Para sobreviver no governo, Wajngarten deve tentar livrar a cara de Pazuello na CPI nesta quarta-feira
No depoimento que dará nesta quarta-feira (12) à CPI do Genocídio, o ex-secretário de Comunicação e atual secretário-executivo do ministério das Comunicações, Fabio Wajngarten, deve tentar poupar o ex-ministro da Saúde, general Eduardo Pazuello.
Ele vai buscar não responsabilizar diretamente o ex-ministro da Saúde pelo que define como incompetência e ineficiência na compra de vacinas contra o coronavírus.

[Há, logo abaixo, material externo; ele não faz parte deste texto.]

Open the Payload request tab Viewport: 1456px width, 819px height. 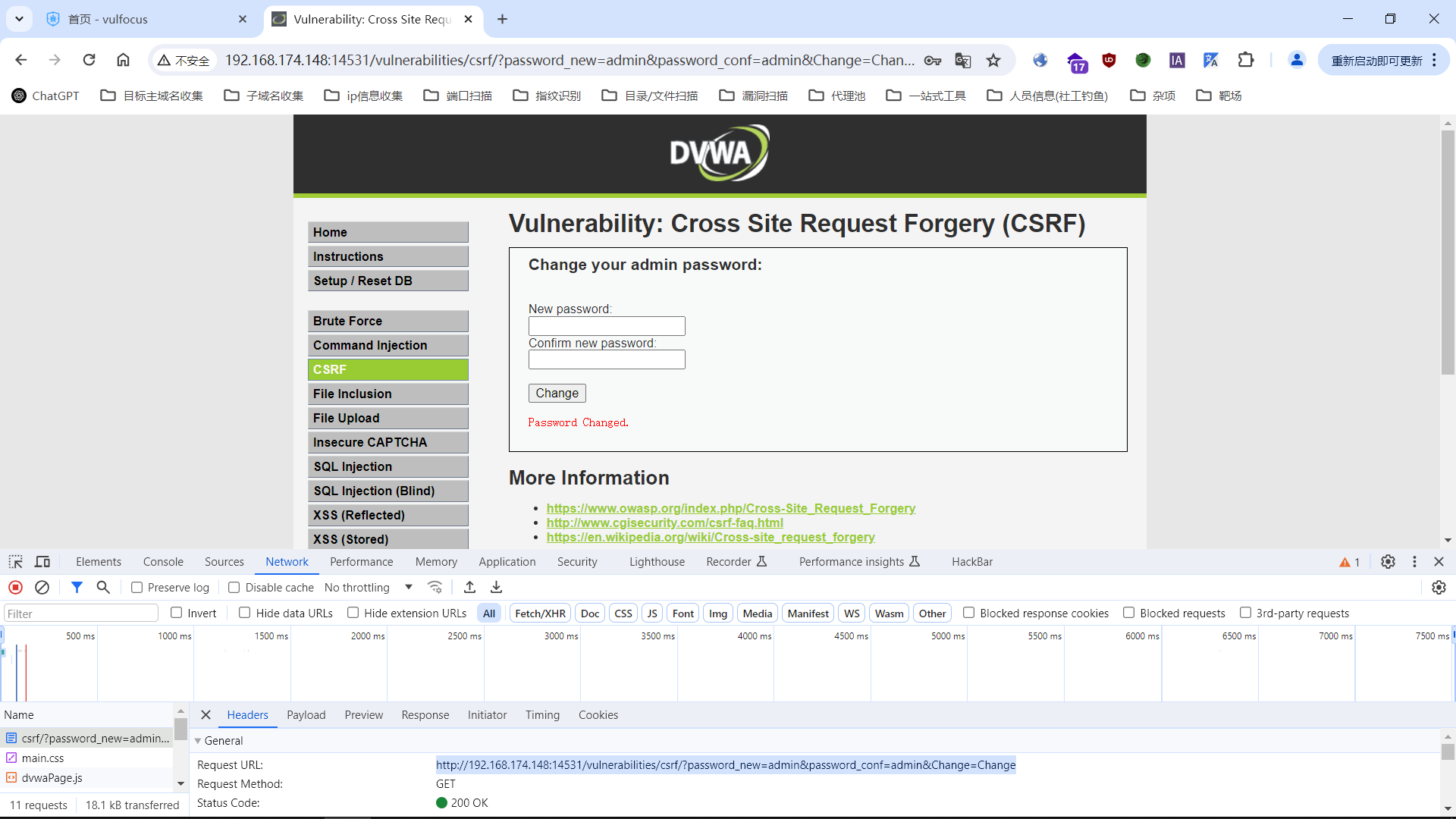pos(306,715)
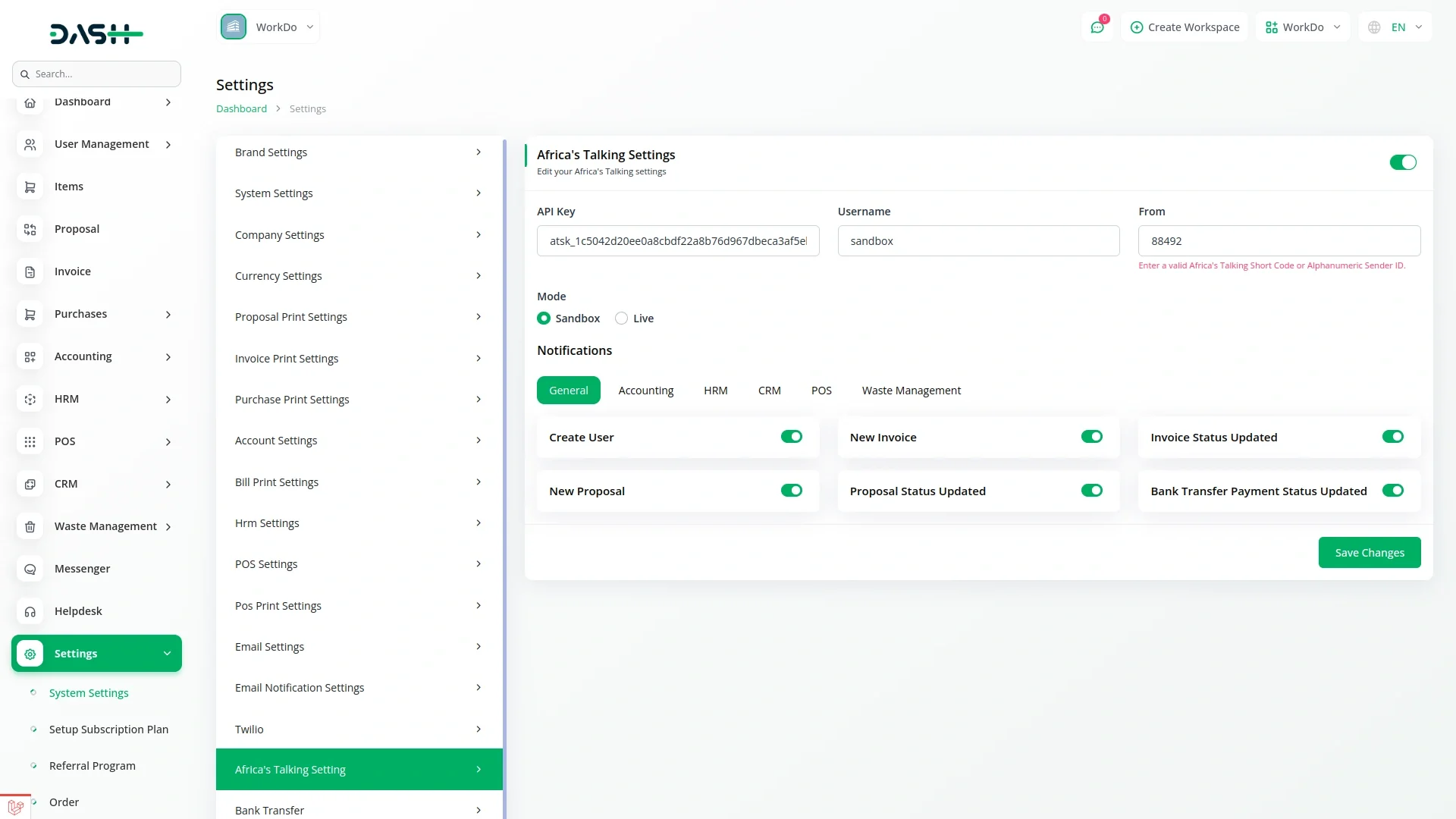Open Messenger from the sidebar icon
Viewport: 1456px width, 819px height.
30,569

Ao contrário da expectativa dos senadores, Wajngarten tentará limitar seu depoimento ao relato do que fez para tentar sem sucesso agilizar a compra de imunizantes pelo governo federal.
Incompetência governamental
Em entrevista concedida à Revista Veja no final de abril, Wajngarten afirmou que houve incompetência governamental na compra de vacinas contra a Covid-19. O ministro evitou criticar o presidente e jogou tudo na conta do Ministério da Saúde.
Perdendo espaço
Wajngarten vem perdendo influência no Ministério das Comunicações, chefiado atualmente por Fábio Faria. Segundo servidores da própria pasta ouvidos pelo UOL, pessoas indicadas por ele na pasta deverão ser trocadas por nomes ligados ao vereador Carlos Bolsonaro (Republicanos-RJ).
Dentre os servidores que estão na mira da degola, estão o secretário de Publicidade e Propaganda, Rodrigo Fayad, responsável pelo contato com as principais agências de publicidade do país, e a subsecretária de Imprensa, Stéfane Maia.